*Apply what you read:*
1. Repeat the passage of the table-extraction notebook from "Now we extract" up to and including "HEADLINE_PATTERN = re.compile('(h|H)\d')", substituting "identifier" for "unique ID".
2. Translate this sentence from the table-extraction notebook into Spanish: "Now we extract the tables along with some metadata."

Now we extract the tables along with some metadata. For each row we assign an unique ID (the index of the row within the table) and a tag (whether the row includes `th-tags` only or is contained within a `thead`)

In [None]:
HEADLINE_PATTERN = re.compile('(h|H)\d')
LABEL_CONTROLS = [
    {
        'label': 'Header',
        'color': 'light-blue'
    }, {
        'label': 'Data',
        'color': 'lime'
    }, {
        'label': 'Other',
        'color': 'orange'
    }
];

def extractPageTitle(soup):
    headlines = soup.select('h1')
    return headlines[0].text if len(headlines) > 0 else 'N/A'

def extractTableTitle(table):
    for sibling in table.previous_siblings:
        if (sibling is not None and sibling.name is not None and HEADLINE_PATTERN.match(sibling.name)):
            return sibling.text
    return 'N/A'

def addLabelControls(row, rowIndex, soup):
    labelControlTag = soup.new_tag(
        'th',
        attrs={
            'class': 'flex space-evenly'
        }
    )
    for labelControl in LABEL_CONTROLS:
        labelControlButton = soup.new_tag(
            'a',
            attrs={
                'class': 'labelButton waves-effect waves-light btn-small ' + labelControl['color'],
                'onClick': 'annotate(' + str(rowIndex) + ', "' + labelControl['label'] + '");',
            }
        )

*Stored data:*
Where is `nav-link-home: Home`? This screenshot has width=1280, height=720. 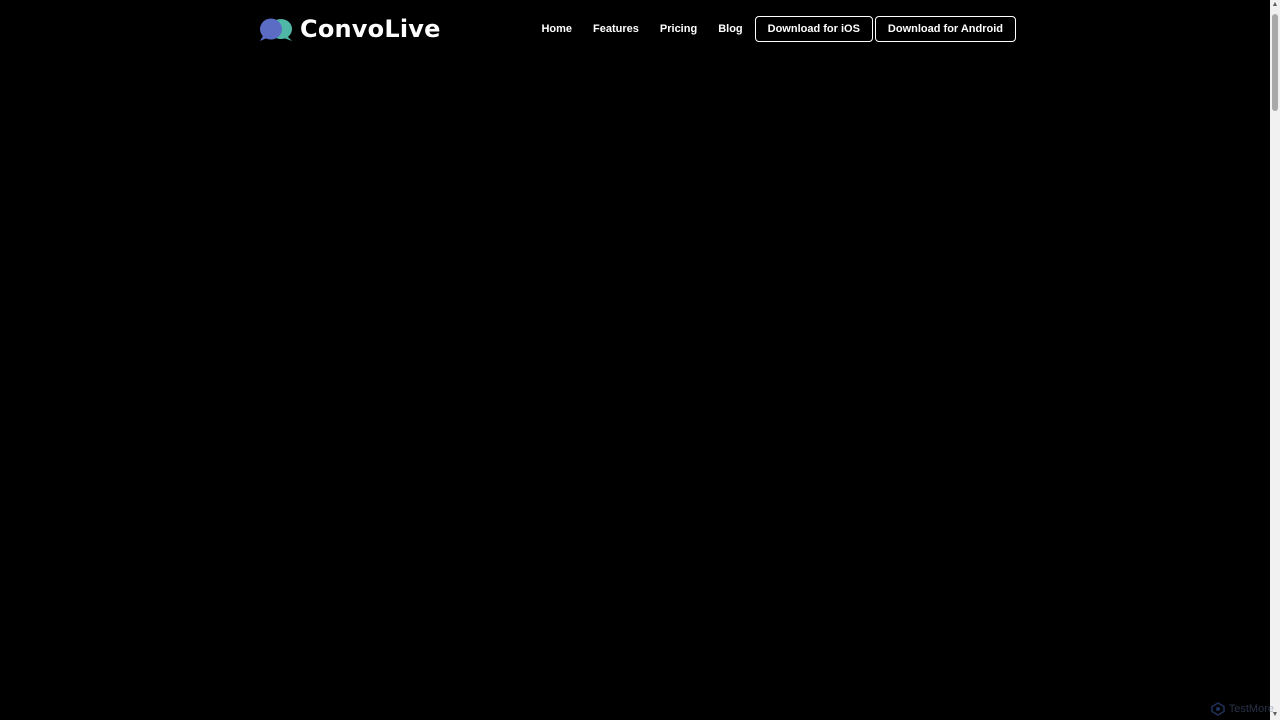 nav-link-home: Home is located at coordinates (556, 29).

*Expected outputs:*
1.
Now we extract the tables along with some metadata. For each row we assign an identifier (the index of the row within the table) and a tag (whether the row includes `th-tags` only or is contained within a `thead`)

In [None]:
HEADLINE_PATTERN = re.compile('(h|H)\d')

2. Ahora extraemos las tablas junto con algunos metadatos.